TASKS TO COMPLETE:
A: Revise the crucifixion passage between "Mark’s account of" and "wrists and feet.", inclusive, and write it out again with "spikes" changed to "nails".
B: Decide whether each statement agrees with the crucifixion passage: (i) The actor who played Jesus wore a board on his back while the scourging scenes were filmed. (ii) Mark's account describes the crucifixion in great detail. (iii) The Romans were limited to 39 lashes when whipping a prisoner. For each, answer yes or no and quote the words of the passage that settle it.

-- start SOURCE EXCERPT --

Later, the Jews never did more than 39 lashes so they wouldn’t be guilty of breaking the law if they miscounted.

The Romans who beat Jesus, however, were unhindered by a Jewish law. They could hit a prisoner as many times as they wanted. One writer said that when the Romans whipped a Jew, they struck at least 41 times out of spite to the Jews. How many times was Jesus hit? Who knows?

Jim Caviezal, the actor who played the role of Jesus, wore a board on his back during the scenes depicting the scourging. The actor playing the Roman soldier missed the board once and hit his back. He said that it took his breath away. He has a 14 inch scar on his back.

Mark’s account of the death of Jesus simply says, “And they crucified Him” (Mark 15:24). The film, I think, helps us better grasp the meaning of those few simple words. The biblical authors don’t elaborate on them. But people in New Testament times knew what they meant. They had witnessed crucifixions firsthand.

Jesus was laid down on a cross and square spikes about 3/8’ wide and 7" long were driven through his wrists and feet.

He was then lifted up. His shoulders and elbows may have been dislocated, making his arms freakishly long. In this position, it was impossible to breathe. The only way Jesus was able to breathe on the cross was by lifting His body up by pushing down on the nail through His feet and pulling Himself up on the nails in His wrists. This would allow the breathing muscles to stretch in their normal fashion. But it also produced searing bolts of excruciating pain through His arms and legs. The bleeding ribbons of torn flesh on His back scraped against the rough cross and bled once again. Each breath was not only agonizing, but extremely tiring.

-- end SOURCE EXCERPT --
-- start DATA EXTRACT --

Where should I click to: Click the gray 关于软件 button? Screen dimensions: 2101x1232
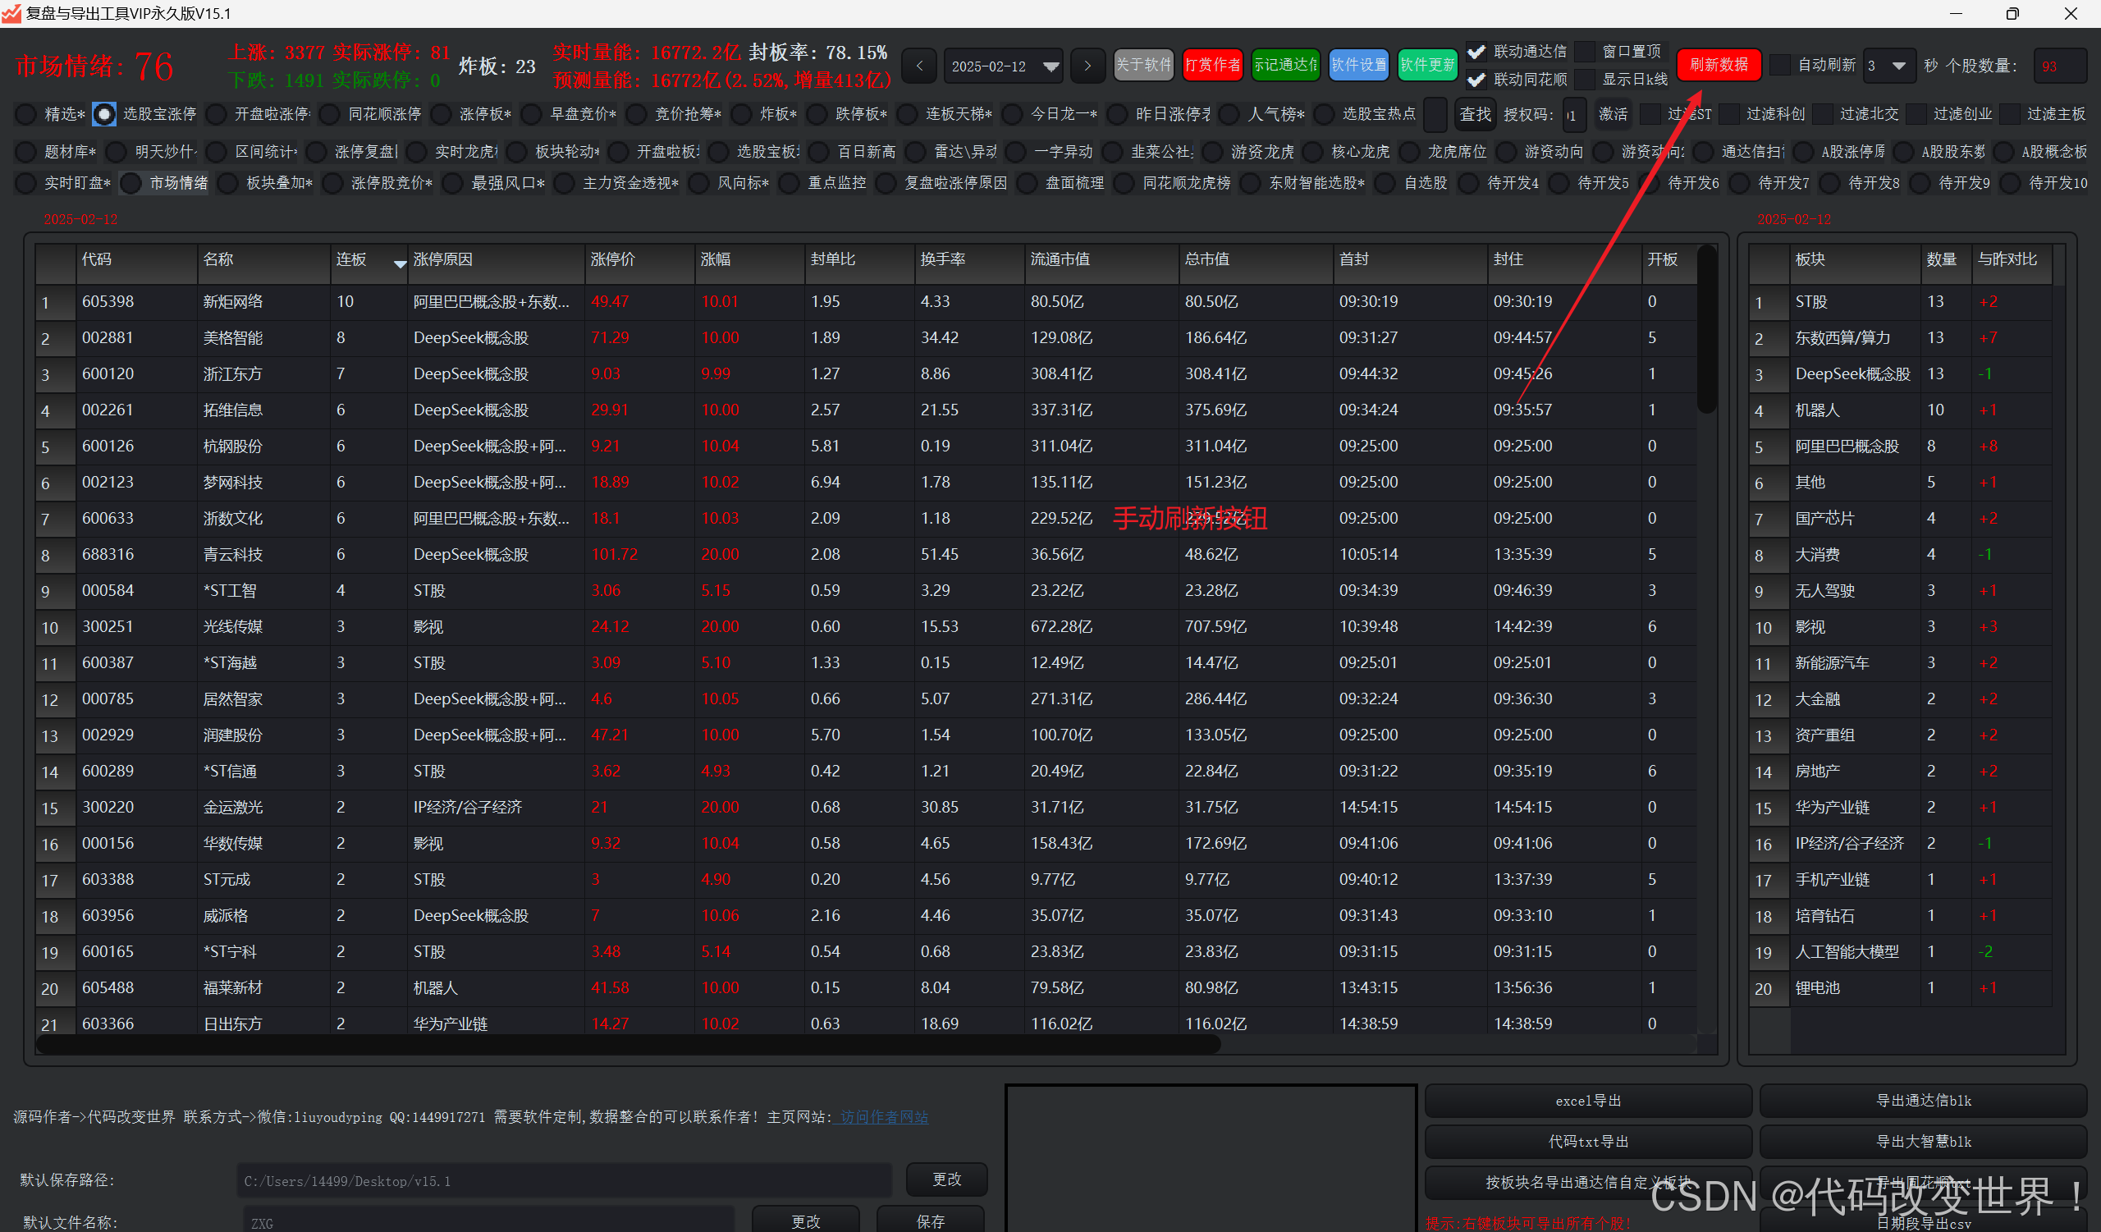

-- end DATA EXTRACT --

PER-TASK ANSWERS:
A:
Mark’s account of the death of Jesus simply says, “And they crucified Him” (Mark 15:24). The film, I think, helps us better grasp the meaning of those few simple words. The biblical authors don’t elaborate on them. But people in New Testament times knew what they meant. They had witnessed crucifixions firsthand.

Jesus was laid down on a cross and square nails about 3/8’ wide and 7" long were driven through his wrists and feet.

B:
(i) Yes: "wore a board on his back during the scenes depicting the scourging"
(ii) No: "The biblical authors don’t elaborate on them."
(iii) No: "They could hit a prisoner as many times as they wanted."